Written task
Give the following lines as a JSON list of strings, one string per line, leaving out blank lines. Include every item.

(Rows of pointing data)
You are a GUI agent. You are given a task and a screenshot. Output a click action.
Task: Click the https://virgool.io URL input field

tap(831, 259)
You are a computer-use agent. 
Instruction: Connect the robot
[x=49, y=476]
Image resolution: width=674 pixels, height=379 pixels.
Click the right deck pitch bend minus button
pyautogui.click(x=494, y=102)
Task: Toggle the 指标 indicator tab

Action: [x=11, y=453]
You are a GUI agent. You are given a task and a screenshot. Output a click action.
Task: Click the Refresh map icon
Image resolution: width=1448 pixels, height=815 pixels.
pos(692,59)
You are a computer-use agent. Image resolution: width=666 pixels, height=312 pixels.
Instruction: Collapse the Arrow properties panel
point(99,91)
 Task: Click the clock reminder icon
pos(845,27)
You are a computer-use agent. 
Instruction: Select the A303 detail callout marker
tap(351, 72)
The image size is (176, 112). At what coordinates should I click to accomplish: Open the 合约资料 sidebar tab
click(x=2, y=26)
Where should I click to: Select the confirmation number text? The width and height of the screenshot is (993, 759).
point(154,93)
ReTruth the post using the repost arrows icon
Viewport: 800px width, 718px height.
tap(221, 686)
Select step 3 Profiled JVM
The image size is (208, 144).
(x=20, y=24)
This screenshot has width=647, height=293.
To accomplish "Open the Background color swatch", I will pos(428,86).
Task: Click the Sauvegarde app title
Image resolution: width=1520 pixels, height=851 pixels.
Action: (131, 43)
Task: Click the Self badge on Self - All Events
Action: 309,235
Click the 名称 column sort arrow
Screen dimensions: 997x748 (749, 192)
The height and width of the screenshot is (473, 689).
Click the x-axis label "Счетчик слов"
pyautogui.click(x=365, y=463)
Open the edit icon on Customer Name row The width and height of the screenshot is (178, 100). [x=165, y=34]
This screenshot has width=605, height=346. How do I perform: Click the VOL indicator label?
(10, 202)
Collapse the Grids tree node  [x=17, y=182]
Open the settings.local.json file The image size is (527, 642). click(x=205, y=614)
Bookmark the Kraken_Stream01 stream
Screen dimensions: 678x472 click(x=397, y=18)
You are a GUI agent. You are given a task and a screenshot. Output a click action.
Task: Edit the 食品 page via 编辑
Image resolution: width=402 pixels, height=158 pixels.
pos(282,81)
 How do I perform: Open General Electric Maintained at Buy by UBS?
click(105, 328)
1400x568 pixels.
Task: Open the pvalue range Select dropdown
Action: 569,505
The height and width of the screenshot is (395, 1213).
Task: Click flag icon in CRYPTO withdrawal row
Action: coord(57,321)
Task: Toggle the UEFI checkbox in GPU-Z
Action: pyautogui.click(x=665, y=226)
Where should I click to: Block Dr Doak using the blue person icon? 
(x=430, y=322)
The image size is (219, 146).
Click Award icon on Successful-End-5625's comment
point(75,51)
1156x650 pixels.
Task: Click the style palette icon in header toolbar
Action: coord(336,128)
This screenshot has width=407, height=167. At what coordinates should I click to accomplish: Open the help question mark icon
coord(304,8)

Task answer
[
  "You are a GUI agent. You are given a task and a screenshot. Output a click action.",
  "Task: Click the https://virgool.io URL input field",
  "tap(831, 259)",
  "You are a computer-use agent. ",
  "Instruction: Connect the robot",
  "[x=49, y=476]",
  "Image resolution: width=674 pixels, height=379 pixels.",
  "Click the right deck pitch bend minus button",
  "pyautogui.click(x=494, y=102)",
  "Task: Toggle the 指标 indicator tab",
  "Action: [x=11, y=453]",
  "You are a GUI agent. You are given a task and a screenshot. Output a click action.",
  "Task: Click the Refresh map icon",
  "Image resolution: width=1448 pixels, height=815 pixels.",
  "pos(692,59)",
  "You are a computer-use agent. Image resolution: width=666 pixels, height=312 pixels.",
  "Instruction: Collapse the Arrow properties panel",
  "point(99,91)",
  " Task: Click the clock reminder icon",
  "pos(845,27)",
  "You are a computer-use agent. ",
  "Instruction: Select the A303 detail callout marker",
  "tap(351, 72)",
  "The image size is (176, 112). At what coordinates should I click to accomplish: Open the 合约资料 sidebar tab",
  "click(x=2, y=26)",
  "Where should I click to: Select the confirmation number text? The width and height of the screenshot is (993, 759).",
  "point(154,93)",
  "ReTruth the post using the repost arrows icon",
  "Viewport: 800px width, 718px height.",
  "tap(221, 686)",
  "Select step 3 Profiled JVM",
  "The image size is (208, 144).",
  "(x=20, y=24)",
  "This screenshot has width=647, height=293.",
  "To accomplish \"Open the Background color swatch\", I will pos(428,86).",
  "Task: Click the Sauvegarde app title",
  "Image resolution: width=1520 pixels, height=851 pixels.",
  "Action: (131, 43)",
  "Task: Click the Self badge on Self - All Events",
  "Action: 309,235",
  "Click the 名称 column sort arrow",
  "Screen dimensions: 997x748 (749, 192)",
  "The height and width of the screenshot is (473, 689).",
  "Click the x-axis label \"Счетчик слов\"",
  "pyautogui.click(x=365, y=463)",
  "Open the edit icon on Customer Name row The width and height of the screenshot is (178, 100). [x=165, y=34]",
  "This screenshot has width=605, height=346. How do I perform: Click the VOL indicator label?",
  "(10, 202)",
  "Collapse the Grids tree node  [x=17, y=182]",
  "Open the settings.local.json file The image size is (527, 642). click(x=205, y=614)",
  "Bookmark the Kraken_Stream01 stream",
  "Screen dimensions: 678x472 click(x=397, y=18)",
  "You are a GUI agent. You are given a task and a screenshot. Output a click action.",
  "Task: Edit the 食品 page via 编辑",
  "Image resolution: width=402 pixels, height=158 pixels.",
  "pos(282,81)",
  " How do I perform: Open General Electric Maintained at Buy by UBS?",
  "click(105, 328)",
  "1400x568 pixels.",
  "Task: Open the pvalue range Select dropdown",
  "Action: 569,505",
  "The height and width of the screenshot is (395, 1213).",
  "Task: Click flag icon in CRYPTO withdrawal row",
  "Action: coord(57,321)",
  "Task: Toggle the UEFI checkbox in GPU-Z",
  "Action: pyautogui.click(x=665, y=226)",
  "Where should I click to: Block Dr Doak using the blue person icon? ",
  "(x=430, y=322)",
  "The image size is (219, 146).",
  "Click Award icon on Successful-End-5625's comment",
  "point(75,51)",
  "1156x650 pixels.",
  "Task: Click the style palette icon in header toolbar",
  "Action: coord(336,128)",
  "This screenshot has width=407, height=167. At what coordinates should I click to accomplish: Open the help question mark icon",
  "coord(304,8)"
]